Against that backdrop, Trump’s decision to go to war with Iran — widely opposed across the region — has prompted questions about the limits of economic leverage in Washington.

The United States could lose the Gulf

The Gulf states can no longer believe that the United States can or will protect them from existential threats. And even as they are forced to openly cooperate with Israel in its war, they will increasingly view it as a threat rather than a potential ally, ‘Foreign Policy’ stresses.
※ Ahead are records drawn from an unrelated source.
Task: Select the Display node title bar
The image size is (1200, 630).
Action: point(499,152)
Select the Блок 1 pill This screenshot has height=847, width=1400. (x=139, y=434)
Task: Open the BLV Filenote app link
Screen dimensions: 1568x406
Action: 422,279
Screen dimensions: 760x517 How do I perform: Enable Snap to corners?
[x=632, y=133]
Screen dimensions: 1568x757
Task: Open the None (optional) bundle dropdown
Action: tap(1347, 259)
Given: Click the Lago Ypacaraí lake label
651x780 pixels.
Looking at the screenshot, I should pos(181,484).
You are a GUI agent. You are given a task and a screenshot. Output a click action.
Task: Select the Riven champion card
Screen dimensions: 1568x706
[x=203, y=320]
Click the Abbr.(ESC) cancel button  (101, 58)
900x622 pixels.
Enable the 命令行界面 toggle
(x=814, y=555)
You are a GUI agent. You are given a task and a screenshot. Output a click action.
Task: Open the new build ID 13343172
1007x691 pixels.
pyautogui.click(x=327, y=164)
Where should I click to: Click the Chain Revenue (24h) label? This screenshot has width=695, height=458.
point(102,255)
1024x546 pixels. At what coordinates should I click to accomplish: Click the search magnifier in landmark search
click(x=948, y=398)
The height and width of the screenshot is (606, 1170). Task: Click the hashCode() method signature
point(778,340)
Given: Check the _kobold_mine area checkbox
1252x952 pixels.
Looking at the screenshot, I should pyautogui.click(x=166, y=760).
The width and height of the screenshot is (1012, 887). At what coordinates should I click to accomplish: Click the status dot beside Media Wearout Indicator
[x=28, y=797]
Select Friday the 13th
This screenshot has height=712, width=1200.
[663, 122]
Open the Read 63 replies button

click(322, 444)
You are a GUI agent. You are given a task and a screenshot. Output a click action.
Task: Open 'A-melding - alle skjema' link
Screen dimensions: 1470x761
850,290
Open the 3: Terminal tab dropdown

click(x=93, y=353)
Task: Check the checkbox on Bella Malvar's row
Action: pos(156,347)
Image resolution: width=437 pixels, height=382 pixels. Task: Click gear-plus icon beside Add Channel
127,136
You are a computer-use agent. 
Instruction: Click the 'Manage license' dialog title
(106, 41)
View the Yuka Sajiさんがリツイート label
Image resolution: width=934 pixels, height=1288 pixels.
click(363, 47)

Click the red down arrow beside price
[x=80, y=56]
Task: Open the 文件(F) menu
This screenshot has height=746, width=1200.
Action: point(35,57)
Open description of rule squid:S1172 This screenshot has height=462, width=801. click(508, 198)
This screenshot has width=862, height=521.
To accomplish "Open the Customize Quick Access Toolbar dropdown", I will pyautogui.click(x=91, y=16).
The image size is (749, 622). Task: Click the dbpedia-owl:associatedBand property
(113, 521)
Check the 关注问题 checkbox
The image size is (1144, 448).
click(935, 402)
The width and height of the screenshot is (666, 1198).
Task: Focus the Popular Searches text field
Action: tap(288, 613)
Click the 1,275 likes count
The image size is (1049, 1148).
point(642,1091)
Iran’s targeting of the Gulf states in the face of the U.S.-Israeli attack shattered the hard-won regional rapprochement that had taken hold over the last three years. Saudi Arabia and the UAE had long been aligned with Israel on the need for a confrontational strategy toward Iran. Saudi Crown Prince Mohammed bin Salman, early in his de facto reign, had fulminated against the Islamic Republic and signaled a readiness for military action. Gulf leaders were reliable voices for more aggressive policies toward Iran and vocal skeptics of nuclear diplomacy, as their allies and proxies did battle with Iran across a broad swath of the Levant, Iraq, and Yemen.

But those days have long passed.

The lesson of a real vulnerability for which the alliance with the United States could not or would not compensate

Gulf leaders were stunned by the ability of Iran and its allies to target Saudi oil refineries in 2019 without any effective defensive capability or meaningful U.S. response. A subsequent round of drones over Abu Dhabi reinforced the lesson of a real vulnerability for which the alliance with the United States could not or would not compensate.

The Gulf states, for the most part, preferred to avoid war, but they recognized that it was inevitable as the U.S. armada assembled and Omani mediators saw the Trump administration was barely bothering to pretend to negotiate in good faith. With war inevitable, the Gulf states hoped to at least shape the campaign’s geography and strategy in ways that would minimize their exposure to its fallout.

The entire Gulf order has long been based on U.S. security guarantees against Iran. Gulf leaders had felt that they enjoyed better relations with Trump than with any previous U.S. administration. They appreciated his bottomless interest in Gulf financial opportunities, his preference for autocracy over democracy, and his personalistic style that mirrored their own. They also noted his seeming alignment with their views against Israel on the Gaza cease-fire and support for the new Syrian regime.

Gulf leaders have good reason to believe that the United States and Israel launched a war, which directly impacts not just their interests but their survival

That makes their sense of betrayal right now even more acute. Gulf leaders have good reason to believe that the United States and Israel launched a war, which directly impacts not just their interests but their survival, without serious consultation. They are deeply uncomfortable with the Israeli regime-change strategy, which involves the destruction of Iranian state institutions, since they understand that they (unlike Israel) cannot be immune from the catastrophic fallout. They can hardly believe U.S. impotence at protecting oil installations and shipping, and the United States’ inability or unwillingness to rapidly refresh their dwindling stocks of interceptors. There is a profound sense that U.S. military bases have become a source of threat rather than security.

This insecurity is a shocking realization for a region that has been an oasis of stability and prosperity in an otherwise collapsing Middle East. Iran has, for the first time, shattered the illusions of Gulf citizens about their immunity from regional politics.

Arab regimes that feared Israel’s expanding military operations and unchecked ambitions will not be reassured watching its destruction of Iran. They will worry that they could be next, understanding that the United States cannot be relied upon to protect them. And that could very well be the harbinger of the rapid unraveling of America’s Middle East.